Klątwa Faraonów to nie pierwszy dodatek do Origins. I tak jak w przypadku The Hidden Ones do mapy dołączono nam kolejny, całkiem spory obszar. Ba! Znacznie większy niż w pierwszym DLC. Pustynny krajobraz już w samej podstawie był niezwykle rozległy i imponujący. Klątwa Faraonów dorzuca do niego jeszcze więcej, bardziej, lepiej. Lokacje, w których, co rzadko mi się zdarza, autentycznie zatrzymało mnie w miejscu z zachwytu. I wbrew pozorom nie była to Świątynia Luksorska, chociaż ta też jest niczego sobie. Ale spoilerować nie będę. Mam wrażenie, że w tym dodatku designerzy dostali skrzydeł i pozwolili też swojej wyobraźni mocno odfrunąć. Nie tylko w kwestii lokacji. Wrogowie, których napotykamy w Klątwie Faraonów to też piękny i złożony wachlarz. W końcu to nie byle kto - Faraonowie. Każdy wyjątkowy i imponujący. Aż trochę żal ich zabijać.

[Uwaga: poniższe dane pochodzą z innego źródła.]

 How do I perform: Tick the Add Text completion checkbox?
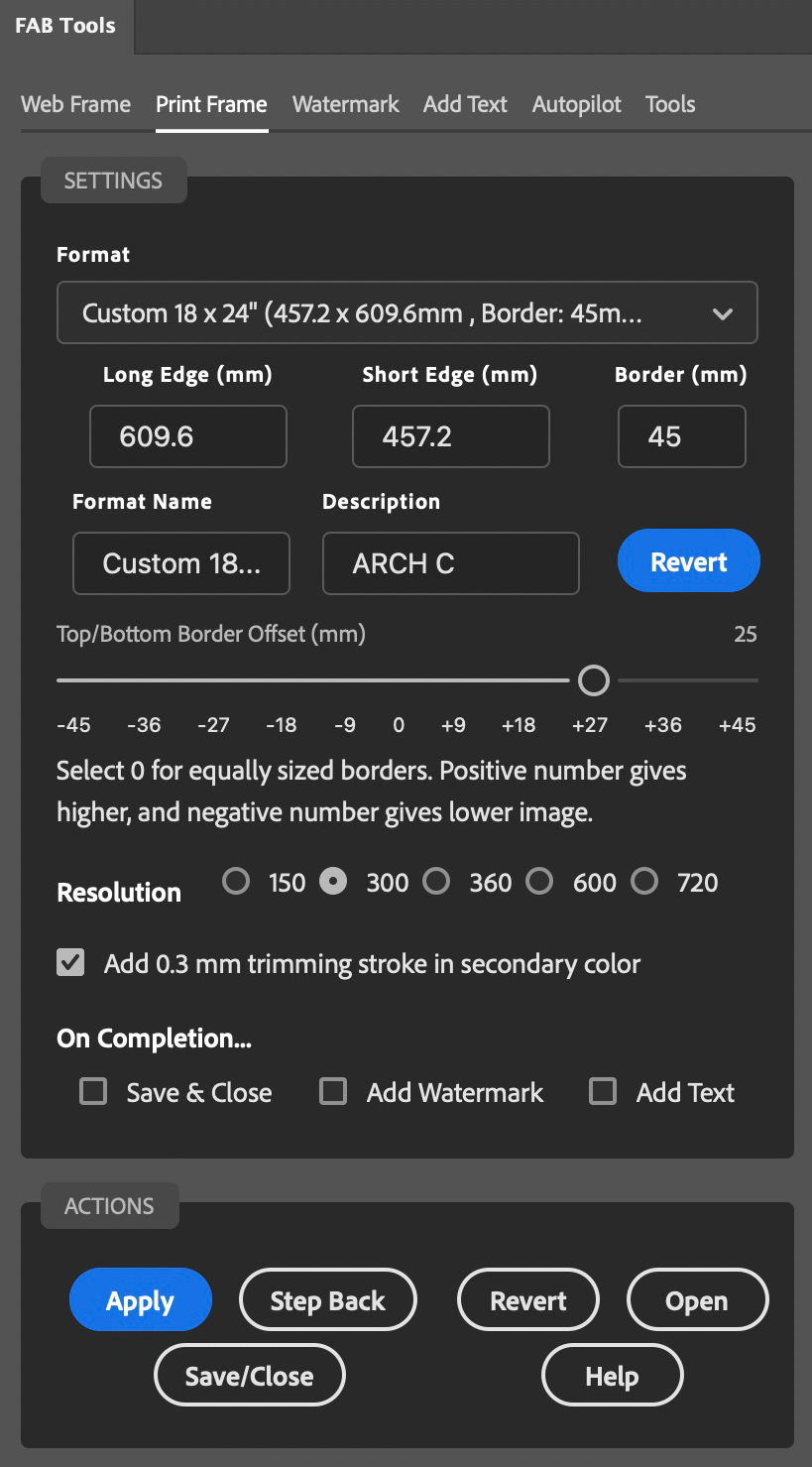click(x=603, y=1092)
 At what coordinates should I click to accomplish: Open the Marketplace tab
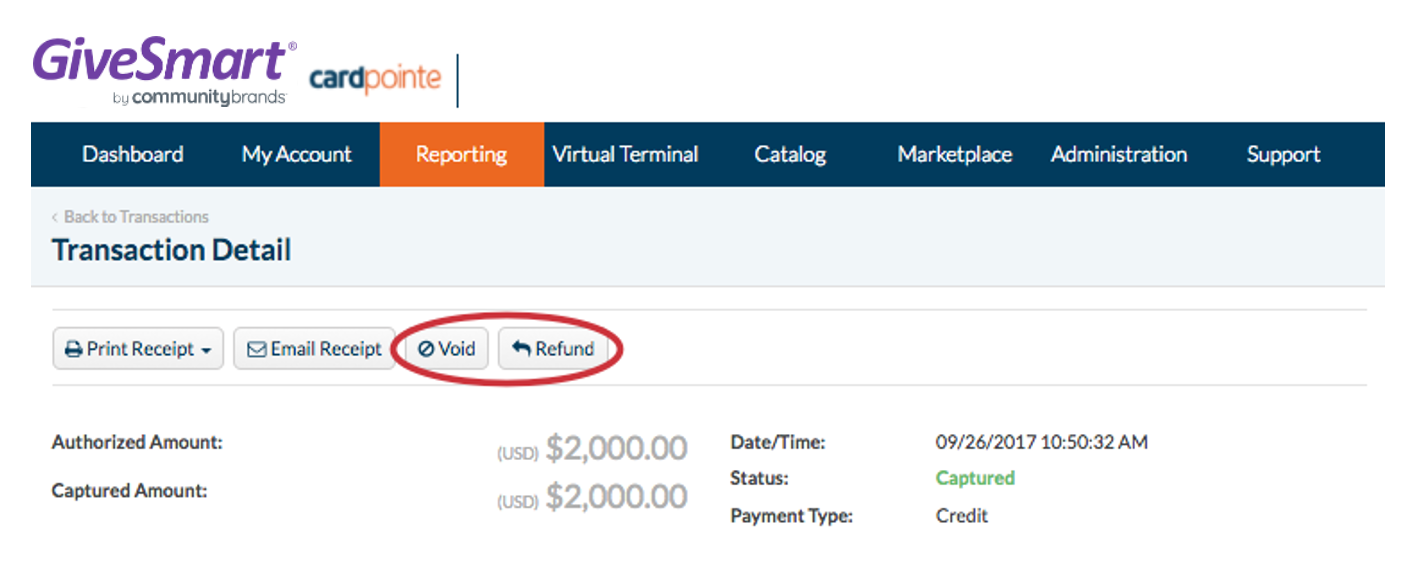955,154
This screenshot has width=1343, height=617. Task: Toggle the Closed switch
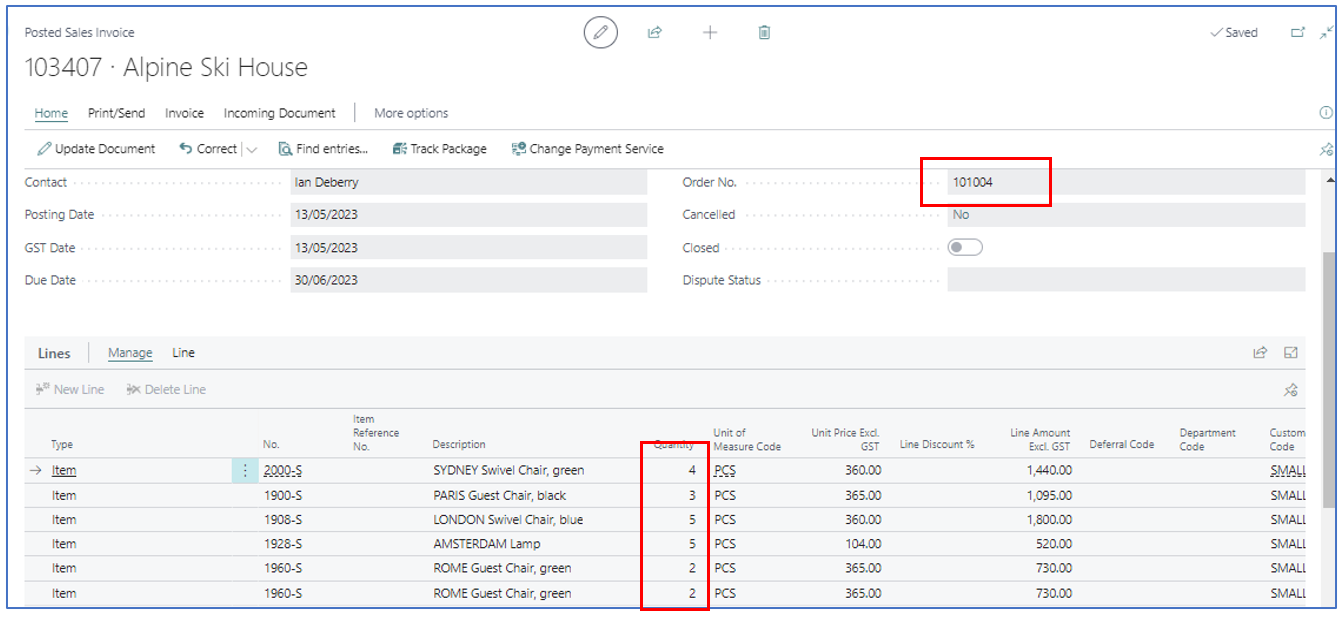click(x=965, y=248)
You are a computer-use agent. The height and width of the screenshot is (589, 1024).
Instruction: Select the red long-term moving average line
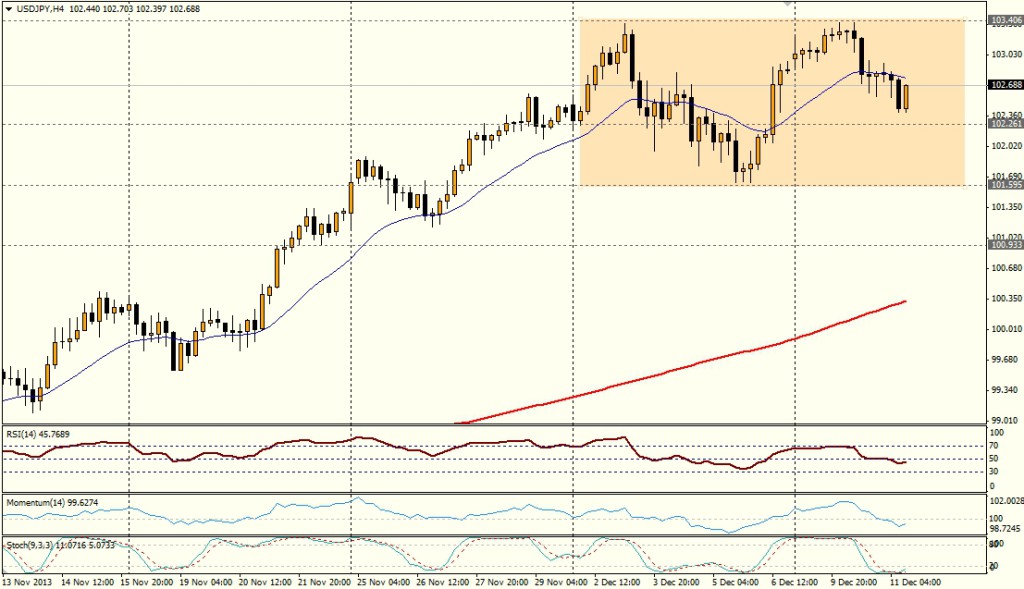700,364
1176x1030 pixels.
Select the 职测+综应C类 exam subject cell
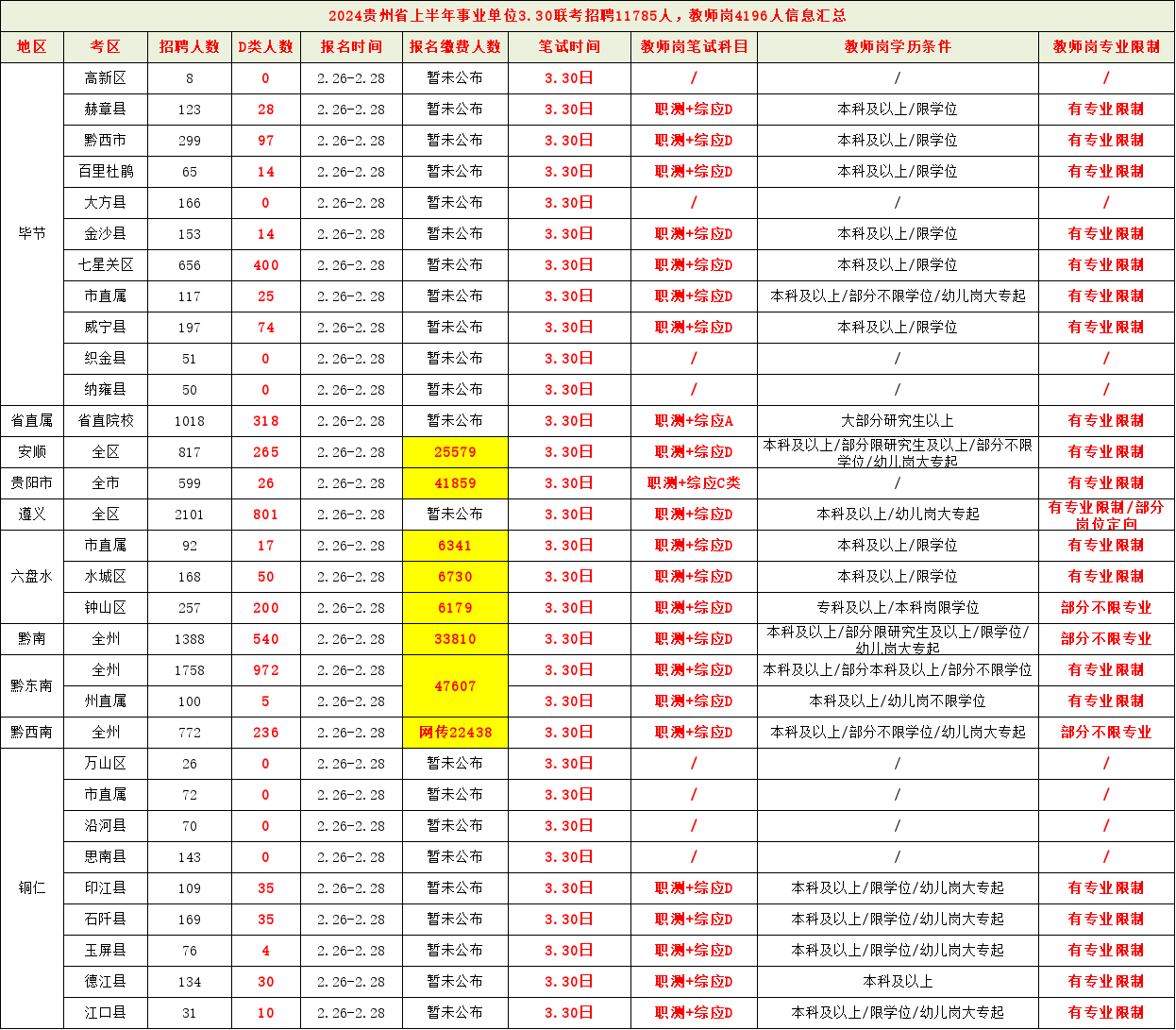[694, 483]
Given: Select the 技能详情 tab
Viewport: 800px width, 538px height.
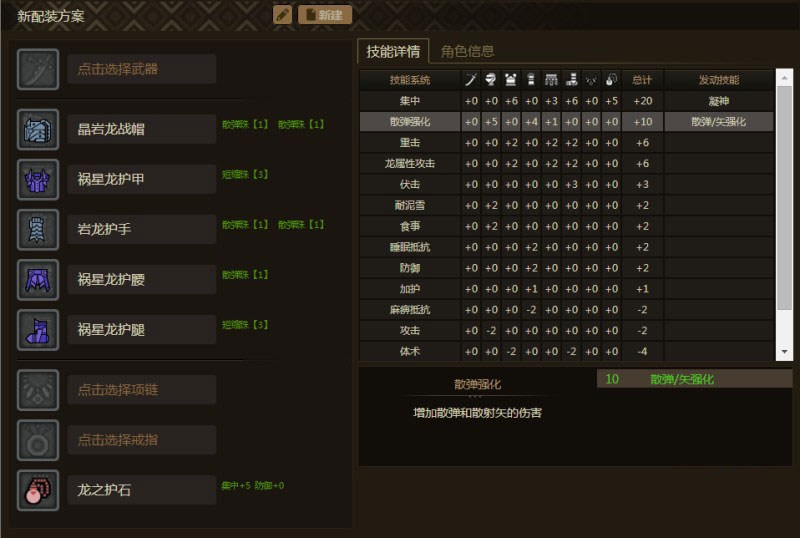Looking at the screenshot, I should click(393, 51).
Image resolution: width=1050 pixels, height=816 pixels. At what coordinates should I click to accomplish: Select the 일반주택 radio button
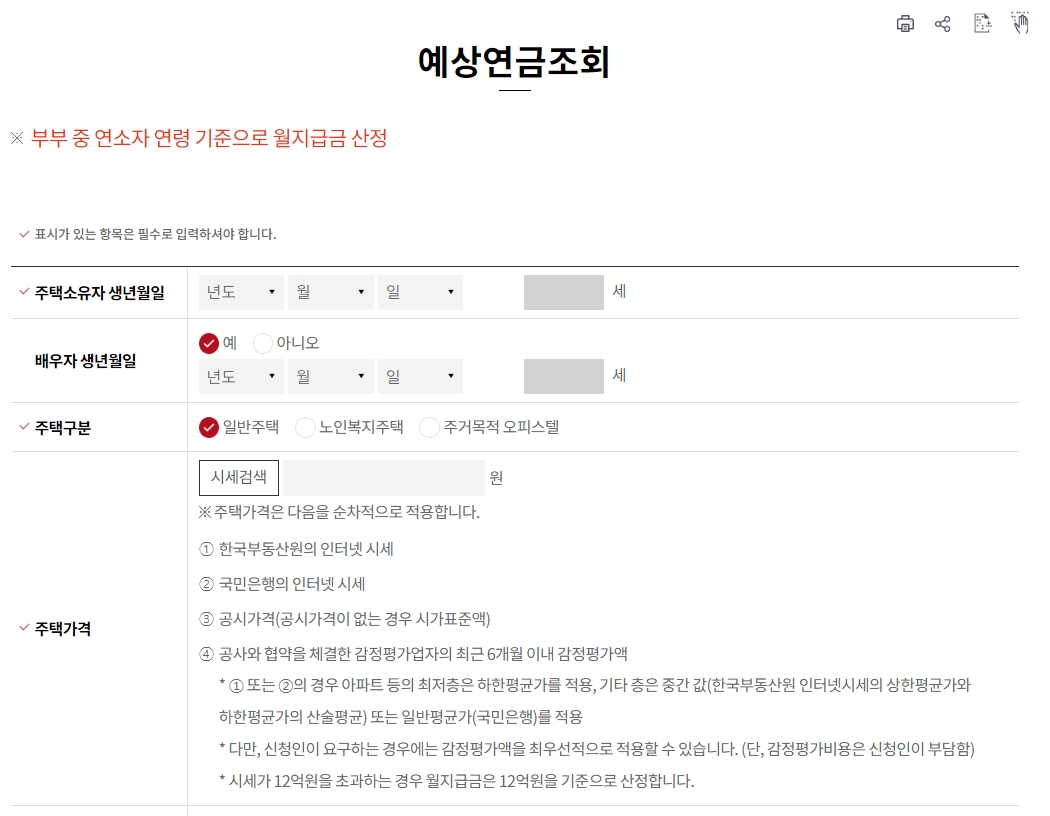[207, 426]
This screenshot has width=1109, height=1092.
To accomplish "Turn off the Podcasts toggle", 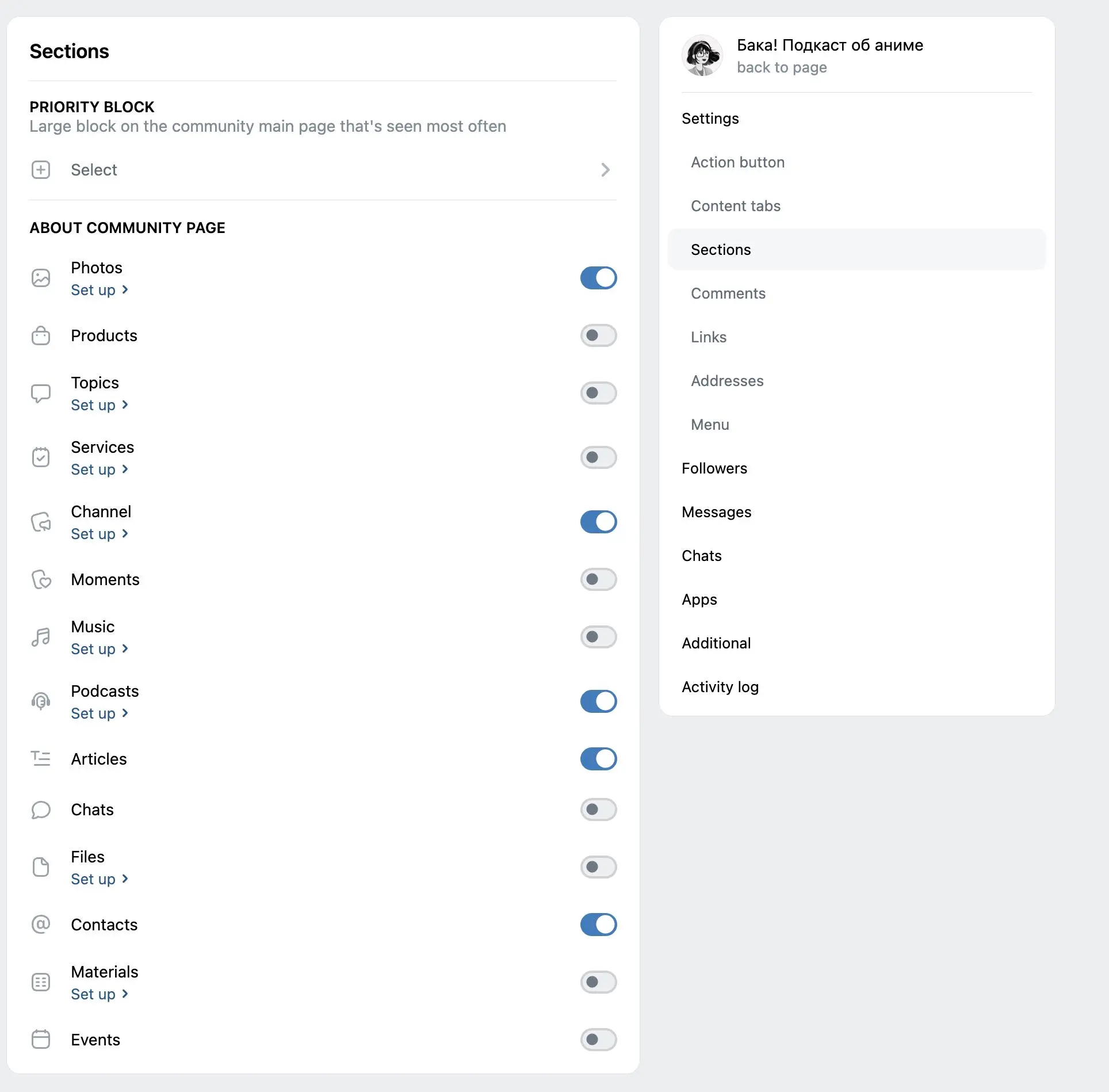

Najważniejsze w Klątwie Faraonów jest jednak coś innego. Ten dodatek, tak jak podstawa, do której został stworzony, wnosi do serii świeżość, nowość, innowację ale w jeszcze inny sposób. Po raz pierwszy Asasyn wkracza porządnie w świat fantastyczny. Wcześniej może i Connor liznął nieco swoich zwierzęcych mocy w dodatku do "trójki" - "Tyrania Króla Waszyngtona". Ale Bayek wkracza w duchowość zupełnie inaczej. I nie dość, że robi to w świetnym stylu, to jeszcze dodaje rozgrywce nowej jakości i klimatu.

Może to był po prostu zbyt ryzykowny ruch dla Ubisoftu ale mam wrażenie, że to Klątwa Faraonów jest tym co miało być wisienką na torcie Origins. Może wprowadzała zbyt dużo zmian dlatego pokazała się jako DLC?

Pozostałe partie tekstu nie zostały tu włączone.